OK, I know I’m banging on about the war but ’twas not my intention when I came here for a nice weekend of diving. Bali, the island of the gods of mass tourism, complete with underwater traffic jams and prepubescent Legong dancing girls. Yet even here the war catches up with you, well me, in unexpected ways. And by the way, for someone used to the Middle East Bali’s supposedly strict security measures may seem touchingly low-key at the moment.

Anyway, on my first dive trip, and the drive to the site of the wreck of the USAT Liberty, I was joined by two gregarious young Americans, students at Wharton who just started a six month stint in Singapore, Ben and Arman. They duly asked me what I did for a living followed immediately by, “ever been to any war zones?”. For the next four hours, except underwater where talking is frowned upon, they continued to question me relentlessly on the subject. One of them in particular unhesitatingly expressed an interest in the mechanics of war, the personal danger etc. including the desire to actually be in a war. Short of joining up that is. I suppose because you don’t squander a degree from Wharton on the army.

Don’t get me wrong, I have no problem with either of these seemingly reasonable and well-travelled business students. They sounded sincere and very well-informed. Who says that today’s students don’t follow the news?

What did strike me was their interest in my war stories. I’ve written before that usually people’s eyes start glazing over when I talk about my job and what I did in some conflict areas. I always thought it was me, the way I told it. But these two, a bit too long only to be polite, seemed genuinely interested, in the physical reality of the journalist, in the details of war and in some broader policy questions. They asked why journalists keep doing it if so many get killed. So sue me, I may have hammed it up a bit. Or maybe not so much. Maybe it’s an age thing and the people in my cohort have heard it all before. Who knows. Maybe it’s just that war is indeed a young men’s game and the younger we are, the more we’re fascinated by it.

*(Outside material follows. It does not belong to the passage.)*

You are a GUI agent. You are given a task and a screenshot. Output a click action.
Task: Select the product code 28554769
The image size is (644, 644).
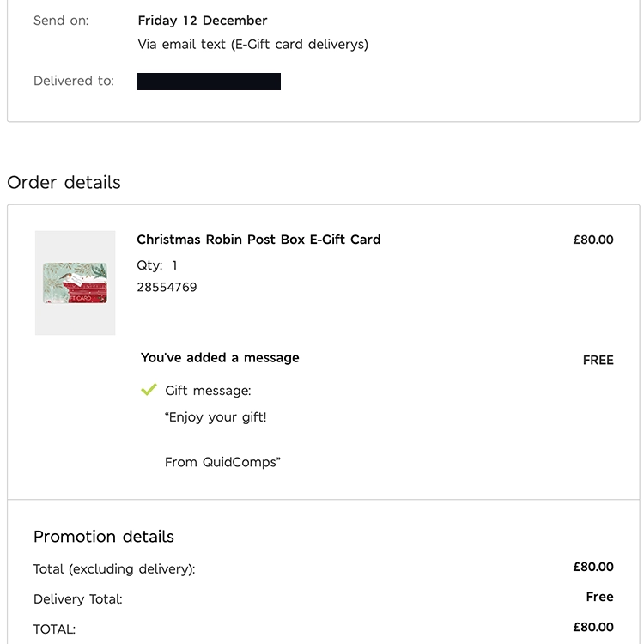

We did two dives to the wreck of the US Army Transport Liberty, an American warship that was torpedoed off Bali during WWII. The two war-curious Wharton students thought the first dive a bit dull,we stayed well clear of the structure and just watched the marine life. But they went all hooyah over the second one when we ducked through some openings and hovered really close. None of it means much, except that I went for a dive.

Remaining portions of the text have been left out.